Providing assistance to a grieving family can be an invaluable gift of support. But how and when to help a family can be a difficult and tricky question because even the grief stricken family won’t always know what they need or want. One thing for certain though, you should create a support network for a grieving family. Below are guidelines to assist you:

1. Put one trusted person in charge as the main support person. Perhaps that person can be in charge of assisting with household operations or staying with the family. The support person should be someone other than an immediate family member.

2. The main support person can delegate to other volunteers. Others can be in charge of various tasks ranging from babysitting to planning meals. Volunteers should report back to the main person in charge to avoid confusion or more upset to the family.

3. Consider having the support person stay with the family. The person should at least be there during the day to help with phone messages as well as the deliveries of remembrance gifts, condolences, food and sympathy flowers. Even if the family needs to be alone, the support person could stay in a separate part of the home.

4. Try to have someone relieve the support person periodically. Sometimes well-wishers, deliveries and the phone calls can be exhausting for the main support person. If there are issues that arrive when this main contact person is away, all helpers should still contact him or her so the family is not disturbed.

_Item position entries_
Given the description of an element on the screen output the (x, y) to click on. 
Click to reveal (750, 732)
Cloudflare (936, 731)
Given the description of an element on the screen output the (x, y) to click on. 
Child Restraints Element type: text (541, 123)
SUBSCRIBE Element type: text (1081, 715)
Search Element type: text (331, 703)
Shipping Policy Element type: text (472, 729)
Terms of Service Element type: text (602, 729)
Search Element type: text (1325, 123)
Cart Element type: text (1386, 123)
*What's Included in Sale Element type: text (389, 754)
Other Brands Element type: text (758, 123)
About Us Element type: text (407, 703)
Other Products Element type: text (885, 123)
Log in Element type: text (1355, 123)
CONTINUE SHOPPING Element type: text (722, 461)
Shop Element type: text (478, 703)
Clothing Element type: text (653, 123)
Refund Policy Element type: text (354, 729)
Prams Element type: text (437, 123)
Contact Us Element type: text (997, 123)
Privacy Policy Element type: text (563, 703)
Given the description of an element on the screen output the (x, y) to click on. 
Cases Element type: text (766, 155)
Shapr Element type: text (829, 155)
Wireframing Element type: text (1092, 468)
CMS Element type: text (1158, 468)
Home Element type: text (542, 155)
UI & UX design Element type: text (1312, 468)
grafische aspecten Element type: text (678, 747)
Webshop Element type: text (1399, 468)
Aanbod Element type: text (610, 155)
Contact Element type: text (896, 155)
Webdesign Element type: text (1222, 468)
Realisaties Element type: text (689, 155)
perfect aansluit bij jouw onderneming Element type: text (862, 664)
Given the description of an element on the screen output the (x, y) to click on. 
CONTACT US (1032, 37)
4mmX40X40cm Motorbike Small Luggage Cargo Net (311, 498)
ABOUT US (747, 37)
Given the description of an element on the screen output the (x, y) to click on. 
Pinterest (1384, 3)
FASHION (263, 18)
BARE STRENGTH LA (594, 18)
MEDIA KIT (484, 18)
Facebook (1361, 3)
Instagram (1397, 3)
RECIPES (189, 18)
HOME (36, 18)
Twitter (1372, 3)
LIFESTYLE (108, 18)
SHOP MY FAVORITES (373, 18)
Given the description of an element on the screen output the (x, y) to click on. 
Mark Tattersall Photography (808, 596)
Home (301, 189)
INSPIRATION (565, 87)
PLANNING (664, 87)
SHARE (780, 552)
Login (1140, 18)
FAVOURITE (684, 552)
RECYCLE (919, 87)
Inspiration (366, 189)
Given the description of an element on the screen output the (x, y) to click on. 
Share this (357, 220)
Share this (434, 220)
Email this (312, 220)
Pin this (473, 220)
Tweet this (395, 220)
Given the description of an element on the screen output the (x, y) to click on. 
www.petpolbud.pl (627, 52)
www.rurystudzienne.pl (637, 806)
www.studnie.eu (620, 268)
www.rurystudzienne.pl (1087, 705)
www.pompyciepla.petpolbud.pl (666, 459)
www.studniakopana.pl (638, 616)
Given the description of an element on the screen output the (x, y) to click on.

_THE TASK_
Could you extend the guidelines above on supporting a grieving family, starting after the fourth point?

_RESULT BELOW_
5. The support network should respect the choices of the grieving family. Although it may be hard to understand some of the family’s choices, it is important to accept the family’s decisions. Just know that setting up an effective communication network during the initial stages of grief can with preventing any extra stress on the family.

6. As a friend who wants to help, be sensitive to the complete picture of grief. Instead of assuming what the family needs to hear or do, take guidance from the bereaved and the situation. In the beginning, don’t place too much on the family’s plate either, such as giving suggestions for coping or asking when thank you notes will be written. Most things can wait until the family requests guidance or may not need to be addressed at all.

For additional support or guidance,  get a free copy of “How to Help Someone who is Grieving – A Grief Support Guide,” written by Chelsea Hanson.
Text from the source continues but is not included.